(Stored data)
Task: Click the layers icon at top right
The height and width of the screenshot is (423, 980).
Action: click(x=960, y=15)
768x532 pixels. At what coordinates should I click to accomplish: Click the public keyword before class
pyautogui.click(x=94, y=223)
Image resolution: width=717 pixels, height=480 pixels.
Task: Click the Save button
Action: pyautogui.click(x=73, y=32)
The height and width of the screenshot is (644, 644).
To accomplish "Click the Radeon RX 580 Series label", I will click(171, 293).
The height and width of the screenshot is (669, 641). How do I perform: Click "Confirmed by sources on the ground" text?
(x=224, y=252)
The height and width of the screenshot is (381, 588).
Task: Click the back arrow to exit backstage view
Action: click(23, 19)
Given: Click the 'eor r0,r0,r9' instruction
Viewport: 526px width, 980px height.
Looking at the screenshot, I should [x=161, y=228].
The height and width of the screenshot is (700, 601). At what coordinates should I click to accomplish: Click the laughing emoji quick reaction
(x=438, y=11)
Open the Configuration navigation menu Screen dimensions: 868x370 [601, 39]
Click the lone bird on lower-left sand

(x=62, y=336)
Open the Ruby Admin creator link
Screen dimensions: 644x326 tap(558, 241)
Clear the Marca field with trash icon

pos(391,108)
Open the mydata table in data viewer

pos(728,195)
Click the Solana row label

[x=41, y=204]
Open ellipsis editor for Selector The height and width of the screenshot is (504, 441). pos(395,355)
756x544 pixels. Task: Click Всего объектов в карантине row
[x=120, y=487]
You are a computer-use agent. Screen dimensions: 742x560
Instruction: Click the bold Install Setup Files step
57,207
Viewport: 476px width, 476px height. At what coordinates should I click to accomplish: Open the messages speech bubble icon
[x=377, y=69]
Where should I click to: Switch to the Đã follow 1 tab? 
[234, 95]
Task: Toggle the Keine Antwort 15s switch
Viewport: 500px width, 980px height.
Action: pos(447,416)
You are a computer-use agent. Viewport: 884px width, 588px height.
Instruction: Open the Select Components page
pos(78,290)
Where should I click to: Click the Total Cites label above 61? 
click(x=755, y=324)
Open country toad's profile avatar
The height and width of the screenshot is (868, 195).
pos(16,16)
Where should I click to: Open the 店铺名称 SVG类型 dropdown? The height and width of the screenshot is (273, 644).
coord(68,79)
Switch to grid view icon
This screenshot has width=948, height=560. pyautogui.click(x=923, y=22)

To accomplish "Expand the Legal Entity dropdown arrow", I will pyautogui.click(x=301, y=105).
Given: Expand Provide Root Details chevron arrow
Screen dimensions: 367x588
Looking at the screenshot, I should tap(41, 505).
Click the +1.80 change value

» **Problem details**
Transcribe the records in full, word for word.

» **Your solution**
Task: Click the layers icon at top right
The height and width of the screenshot is (423, 980).
Action: click(x=960, y=15)
768x532 pixels. At what coordinates should I click to accomplish: Click the public keyword before class
pyautogui.click(x=94, y=223)
Image resolution: width=717 pixels, height=480 pixels.
Task: Click the Save button
Action: pyautogui.click(x=73, y=32)
The height and width of the screenshot is (644, 644).
To accomplish "Click the Radeon RX 580 Series label", I will click(171, 293).
The height and width of the screenshot is (669, 641). How do I perform: Click "Confirmed by sources on the ground" text?
(x=224, y=252)
The height and width of the screenshot is (381, 588).
Task: Click the back arrow to exit backstage view
Action: click(23, 19)
Given: Click the 'eor r0,r0,r9' instruction
Viewport: 526px width, 980px height.
Looking at the screenshot, I should [x=161, y=228].
The height and width of the screenshot is (700, 601). At what coordinates should I click to accomplish: Click the laughing emoji quick reaction
(x=438, y=11)
Open the Configuration navigation menu Screen dimensions: 868x370 [601, 39]
Click the lone bird on lower-left sand

(x=62, y=336)
Open the Ruby Admin creator link
Screen dimensions: 644x326 tap(558, 241)
Clear the Marca field with trash icon

pos(391,108)
Open the mydata table in data viewer

pos(728,195)
Click the Solana row label

[x=41, y=204]
Open ellipsis editor for Selector The height and width of the screenshot is (504, 441). pos(395,355)
756x544 pixels. Task: Click Всего объектов в карантине row
[x=120, y=487]
You are a computer-use agent. Screen dimensions: 742x560
Instruction: Click the bold Install Setup Files step
57,207
Viewport: 476px width, 476px height. At what coordinates should I click to accomplish: Open the messages speech bubble icon
[x=377, y=69]
Where should I click to: Switch to the Đã follow 1 tab? 
[234, 95]
Task: Toggle the Keine Antwort 15s switch
Viewport: 500px width, 980px height.
Action: pos(447,416)
You are a computer-use agent. Viewport: 884px width, 588px height.
Instruction: Open the Select Components page
pos(78,290)
Where should I click to: Click the Total Cites label above 61? 
click(x=755, y=324)
Open country toad's profile avatar
The height and width of the screenshot is (868, 195).
pos(16,16)
Where should I click to: Open the 店铺名称 SVG类型 dropdown? The height and width of the screenshot is (273, 644).
coord(68,79)
Switch to grid view icon
This screenshot has width=948, height=560. pyautogui.click(x=923, y=22)

To accomplish "Expand the Legal Entity dropdown arrow", I will pyautogui.click(x=301, y=105).
Given: Expand Provide Root Details chevron arrow
Screen dimensions: 367x588
Looking at the screenshot, I should tap(41, 505).
Click the +1.80 change value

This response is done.